▼▼▼

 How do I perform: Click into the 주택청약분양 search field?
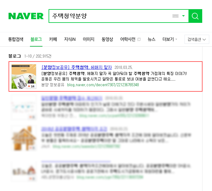(111, 16)
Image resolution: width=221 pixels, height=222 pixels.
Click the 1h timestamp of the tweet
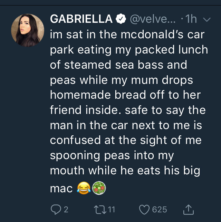pos(190,20)
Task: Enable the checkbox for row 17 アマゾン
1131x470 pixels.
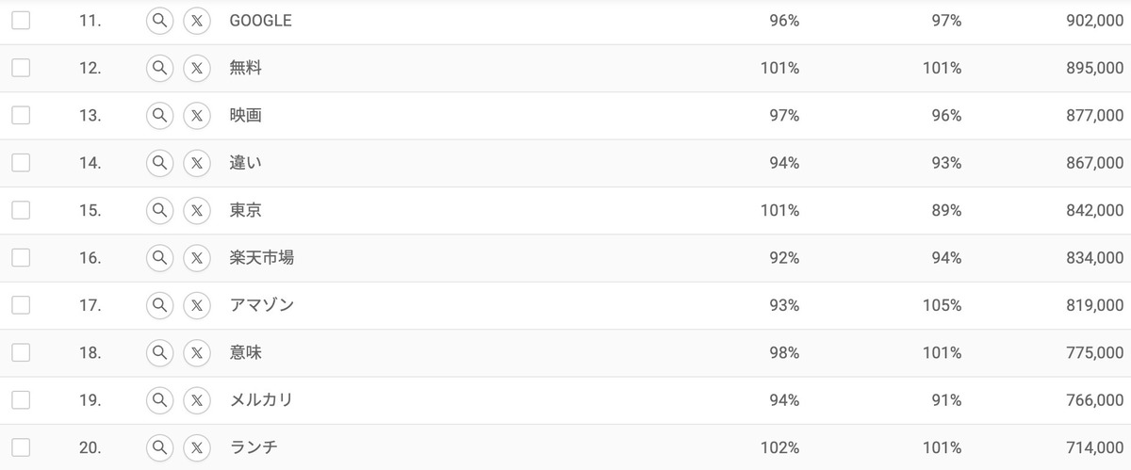Action: point(21,305)
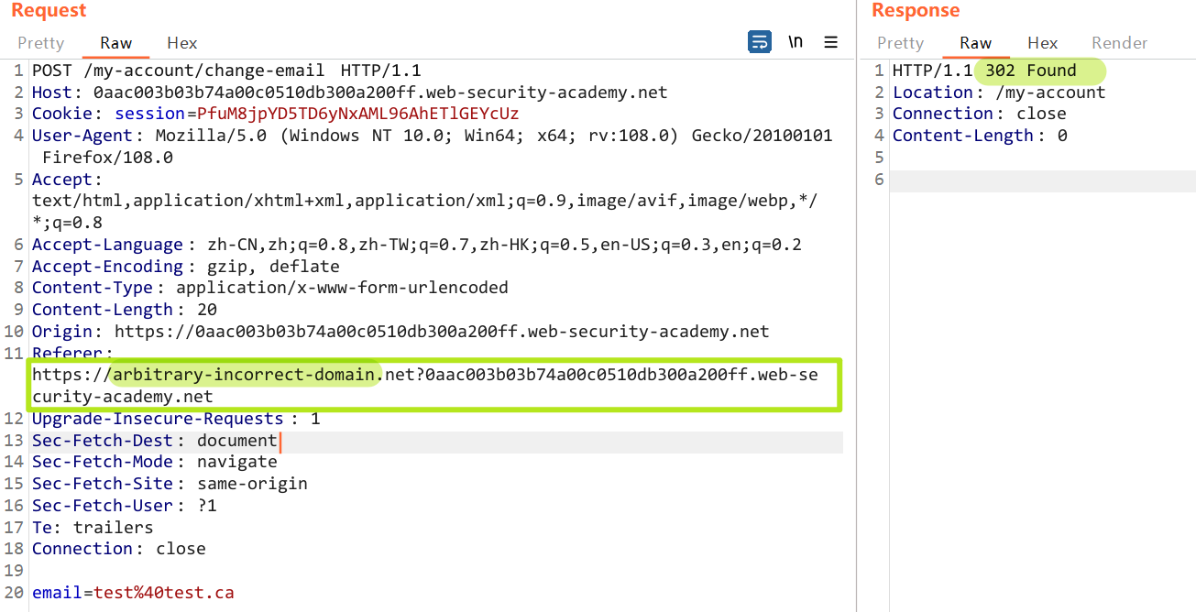Open the Hex tab in Request panel

point(181,43)
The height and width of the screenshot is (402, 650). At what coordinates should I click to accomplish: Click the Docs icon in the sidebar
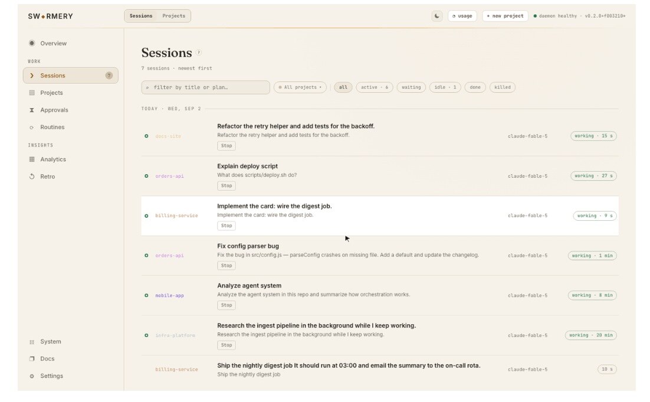click(32, 359)
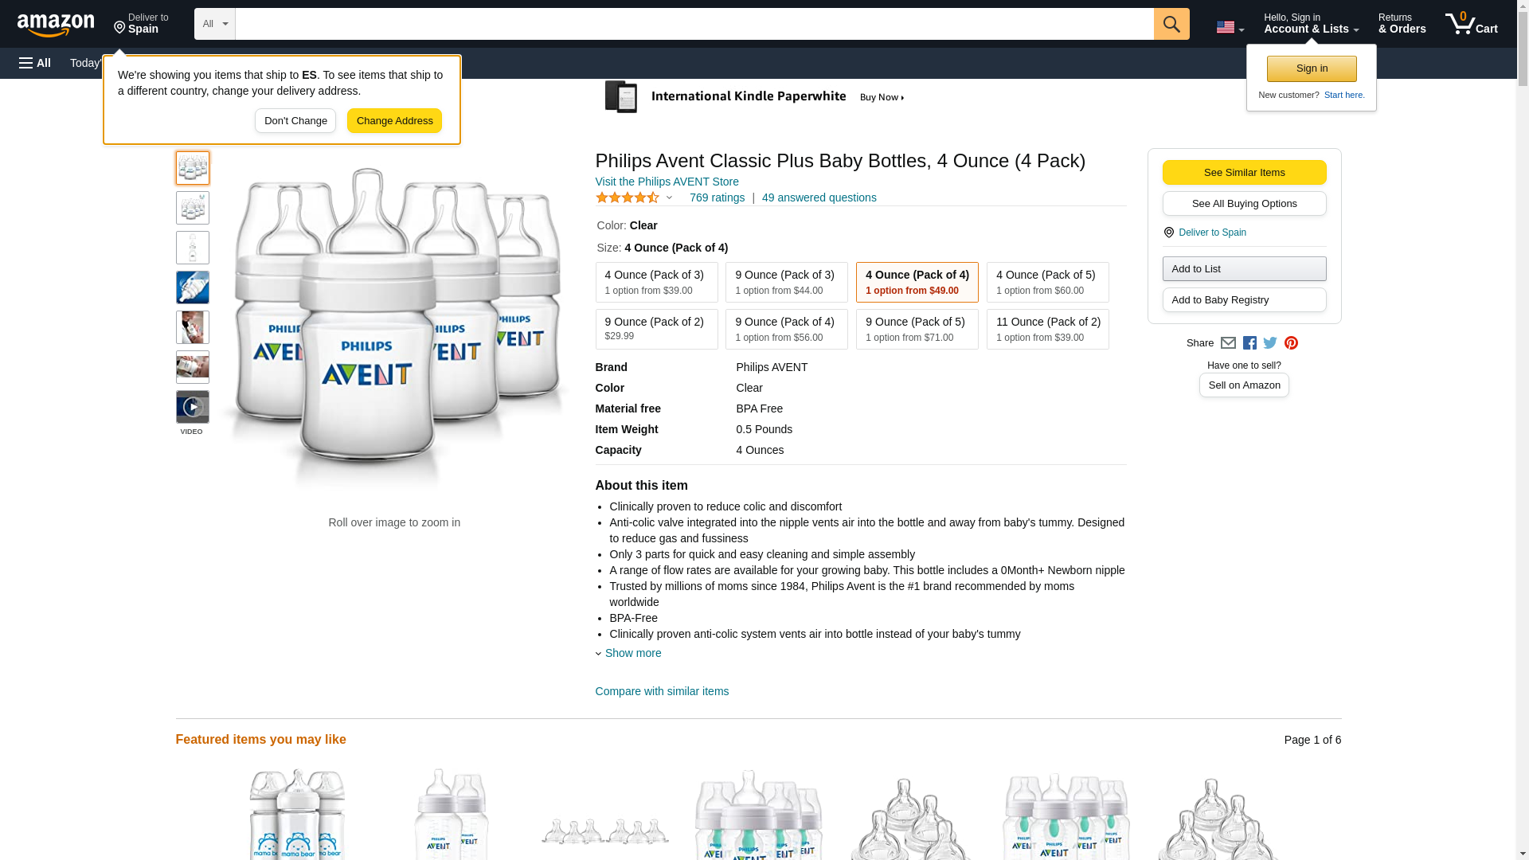Select 11 Ounce (Pack of 2) size option
Screen dimensions: 1529x860
[1047, 329]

▲▲▲

**Aim of the task**
Your copy should hold exactly the lines from the one that contains "Click the 1h timestamp of the tweet" through the final line of the data, both ends included, and no pictures.

**Answer space**
Click the 1h timestamp of the tweet
pos(190,20)
Task: Enable the checkbox for row 17 アマゾン
1131x470 pixels.
Action: point(21,305)
Open the Hex tab in Request panel

point(181,43)
The height and width of the screenshot is (402, 650). At what coordinates should I click to accomplish: Click the Docs icon in the sidebar
click(32, 359)
Select 11 Ounce (Pack of 2) size option
Screen dimensions: 1529x860
[1047, 329]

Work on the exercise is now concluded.